Ontario twin sisters and their mother were on the court docket in Iqaluit Monday, facing two charges each of fraud over $5,000 in one of the first cases in Canada of criminal charges for faking an Indigenous identity.
Nadya and Amira Gill, 25, and their mother Karima Manji had Ontario lawyers appear remotely on their behalf.
The Ontario family made headlines earlier this year after Nunatsiaq News reported that Nunavut Tunngavik Inc. — the organization in Nunavut that, among other things, checks claims of Inuit ancestry — was investigating potential fraud.
Following its investigation in the spring, Nunavut Tunngavik Inc. removed the Gill twins and their mother from the beneficiary list and asked the RCMP to look into the matter.
In September, the RCMP said an investigation determined that the three women had applied for and obtained Inuit beneficiary status as “adopted Inuit children” between October 2016 and September 2022.

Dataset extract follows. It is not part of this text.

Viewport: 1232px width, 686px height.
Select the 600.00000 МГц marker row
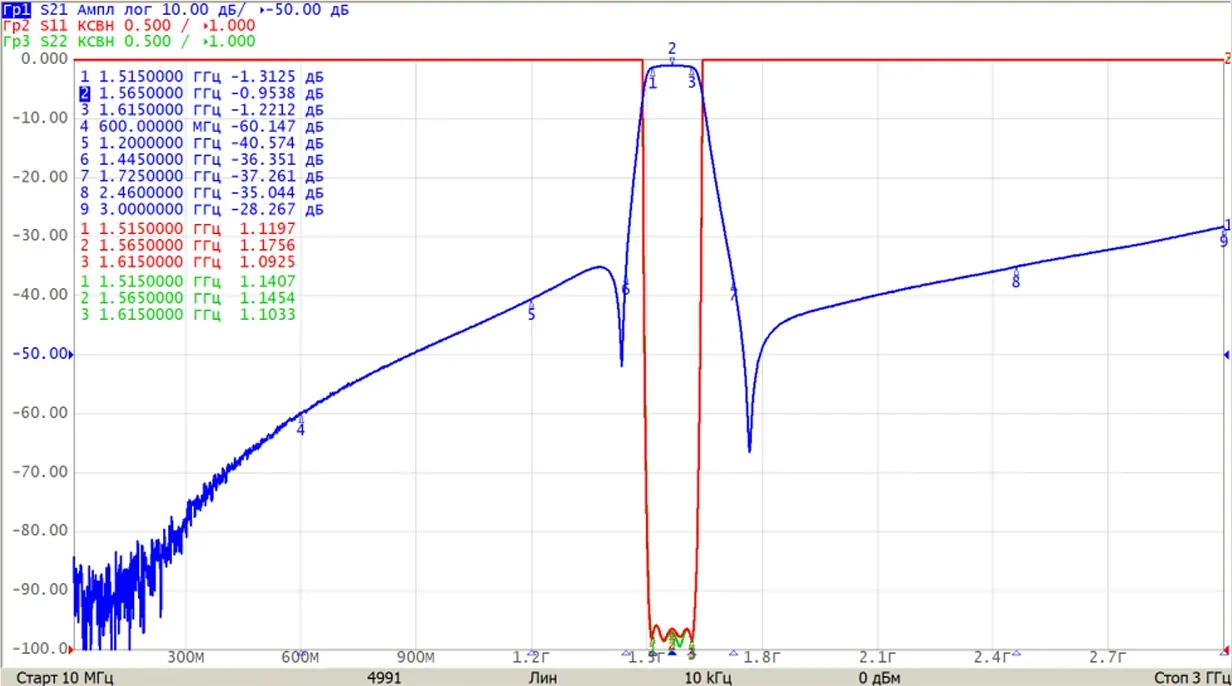click(x=202, y=127)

“The women used this Inuit beneficiary status to defraud the Kakivak Association and Qikiqtani Inuit Association of funds that are only available to Inuit beneficiaries by obtaining grants and scholarships,” police said at the time.
Indspire, a registered charity that invests in Indigenous education, has asked for the Gill sisters to return all the funds they received through the organization’s Building Brighter Futures program.
Scott Cowan is the lawyer for Manji.
“The case is in its early stages such that I am not in a position to discuss it in any detail,” Cowan told Global News.
All three women are scheduled to appear in court next on Jan. 8 in Iqaluit.